Early embryonic development is crucial for individual health. Abnormal early embryonic development may lead to early pregnancy loss, birth defects, and developmental-originated diseases. The in-depth study of embryonic developmental events is essential for understanding biological and pathological pregnancy. However, mammalian embryonic development takes place in the uterus, which hinders direct obversion and manipulation. The in vitro culture (IVC) of mammalian embryos is a class of systems that provides suitable conditions to support the ex utero development of mammalian embryos, especially for post-implantation embryos.

In the past 70 years, various IVC systems have evolved to support the development of mammalian embryos. Currently, mouse E5.5 embryos have been in vitro cultured up to the E11-like stage by a roller culture system 1, 2••. Human blastocysts have been successfully cultured to the E14 using 2D and 3D culture systems 3, 4, 5, 6. Per ethical guidelines, the culture of human embryos must be terminated before E14 or before the appearance of the primitive streak [7], precluding the studies of post-E14 embryonic developmental events such as gastrulation using IVC embryos 5, 6, 8••, 9, 10, 11. Macaques have been considered a reliable animal model for studying human physiology and pathology because of their evolutionary, genomic, and physiological similarities to humans. Their embryos shared close morphological characteristics and development clock with human embryos from zygote to E30, indicating their reliability for application to the studies on early human embryogenesis [12]. Recently, macaque blastocysts have been successfully cultured up to E25 13••, 14••, 15••, 16••. These advancements in culture systems have facilitated the investigation of gastrulation and early organogenesis in primate embryos (Figure 1).

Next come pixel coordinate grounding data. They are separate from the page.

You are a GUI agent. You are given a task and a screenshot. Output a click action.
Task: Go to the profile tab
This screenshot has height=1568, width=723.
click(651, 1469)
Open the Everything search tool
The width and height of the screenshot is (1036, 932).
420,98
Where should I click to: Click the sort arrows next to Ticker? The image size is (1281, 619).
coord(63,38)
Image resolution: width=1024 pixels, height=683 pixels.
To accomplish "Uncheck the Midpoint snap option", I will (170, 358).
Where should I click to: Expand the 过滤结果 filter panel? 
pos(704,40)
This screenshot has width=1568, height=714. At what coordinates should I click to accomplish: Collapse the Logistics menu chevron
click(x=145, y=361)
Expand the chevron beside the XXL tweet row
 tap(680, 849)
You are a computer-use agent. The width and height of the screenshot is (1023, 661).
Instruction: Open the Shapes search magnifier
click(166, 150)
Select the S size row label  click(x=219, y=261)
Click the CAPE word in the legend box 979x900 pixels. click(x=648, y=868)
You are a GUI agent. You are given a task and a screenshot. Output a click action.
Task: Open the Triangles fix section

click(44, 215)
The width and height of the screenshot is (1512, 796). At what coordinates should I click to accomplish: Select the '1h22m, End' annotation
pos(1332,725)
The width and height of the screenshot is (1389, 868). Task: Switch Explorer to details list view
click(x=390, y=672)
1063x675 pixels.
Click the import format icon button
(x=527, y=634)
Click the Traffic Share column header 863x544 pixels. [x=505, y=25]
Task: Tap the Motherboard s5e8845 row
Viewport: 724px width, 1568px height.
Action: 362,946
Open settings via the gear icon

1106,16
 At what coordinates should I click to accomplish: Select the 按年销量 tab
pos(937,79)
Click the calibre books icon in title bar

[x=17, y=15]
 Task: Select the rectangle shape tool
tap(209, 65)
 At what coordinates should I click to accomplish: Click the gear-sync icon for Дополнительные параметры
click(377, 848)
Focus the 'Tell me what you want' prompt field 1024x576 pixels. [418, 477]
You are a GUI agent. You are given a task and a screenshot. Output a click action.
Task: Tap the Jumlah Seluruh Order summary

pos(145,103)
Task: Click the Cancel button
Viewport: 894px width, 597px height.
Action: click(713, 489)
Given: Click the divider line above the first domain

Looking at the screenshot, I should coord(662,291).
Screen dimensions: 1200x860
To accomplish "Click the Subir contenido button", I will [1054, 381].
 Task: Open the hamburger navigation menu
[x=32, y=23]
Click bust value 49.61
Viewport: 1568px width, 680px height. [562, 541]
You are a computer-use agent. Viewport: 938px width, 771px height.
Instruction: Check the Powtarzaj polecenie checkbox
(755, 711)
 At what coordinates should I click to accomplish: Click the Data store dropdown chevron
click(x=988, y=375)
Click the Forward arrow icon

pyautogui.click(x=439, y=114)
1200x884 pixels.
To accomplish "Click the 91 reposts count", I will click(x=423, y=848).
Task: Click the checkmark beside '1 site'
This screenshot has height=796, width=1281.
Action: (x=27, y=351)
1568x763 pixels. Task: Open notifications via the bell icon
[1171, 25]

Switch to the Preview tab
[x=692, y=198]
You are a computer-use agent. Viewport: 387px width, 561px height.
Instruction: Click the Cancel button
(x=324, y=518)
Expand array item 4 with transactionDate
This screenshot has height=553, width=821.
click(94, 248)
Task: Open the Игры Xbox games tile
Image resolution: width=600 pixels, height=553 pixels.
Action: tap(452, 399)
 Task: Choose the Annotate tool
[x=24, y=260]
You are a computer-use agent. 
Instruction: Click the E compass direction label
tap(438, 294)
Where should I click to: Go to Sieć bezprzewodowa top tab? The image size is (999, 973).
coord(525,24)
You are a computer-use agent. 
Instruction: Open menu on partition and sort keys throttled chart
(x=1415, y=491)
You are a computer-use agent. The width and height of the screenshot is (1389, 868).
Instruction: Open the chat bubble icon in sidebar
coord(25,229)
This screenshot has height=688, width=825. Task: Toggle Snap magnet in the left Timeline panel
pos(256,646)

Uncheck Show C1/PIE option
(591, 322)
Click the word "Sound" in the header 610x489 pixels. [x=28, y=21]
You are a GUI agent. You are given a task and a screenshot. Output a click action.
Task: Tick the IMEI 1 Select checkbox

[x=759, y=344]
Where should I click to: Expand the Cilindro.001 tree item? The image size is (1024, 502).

Mammalian embryo IVC systems can be used not only to explore developmental biology mechanisms but also to reveal pathological development and advance regenerative medicine. For example, some systems were chosen for establishing teratogenesis and drug screening models [17]. Additionally, some IVC systems have been applied to the culture of stem cell–based embryo models (embryoids), assisting mouse embryoids in vitro developing to the E8.5-like stage, and macaque embryoids to the E16-like stage 18, 19, 20, which might provide novel avenues for obtaining development-based progenitor cells or organ anlages [21]. Despite these advancements, IVC systems still face several practical challenges, resulting in some inconsistencies between IVC embryos and their in vivo counterparts. In this review, we systematically summarize the development of IVC systems for early mammalian embryos, covering mouse, human, and macaque; highlight key advancements in these culture systems; and provide our insights into optimizing the IVC system.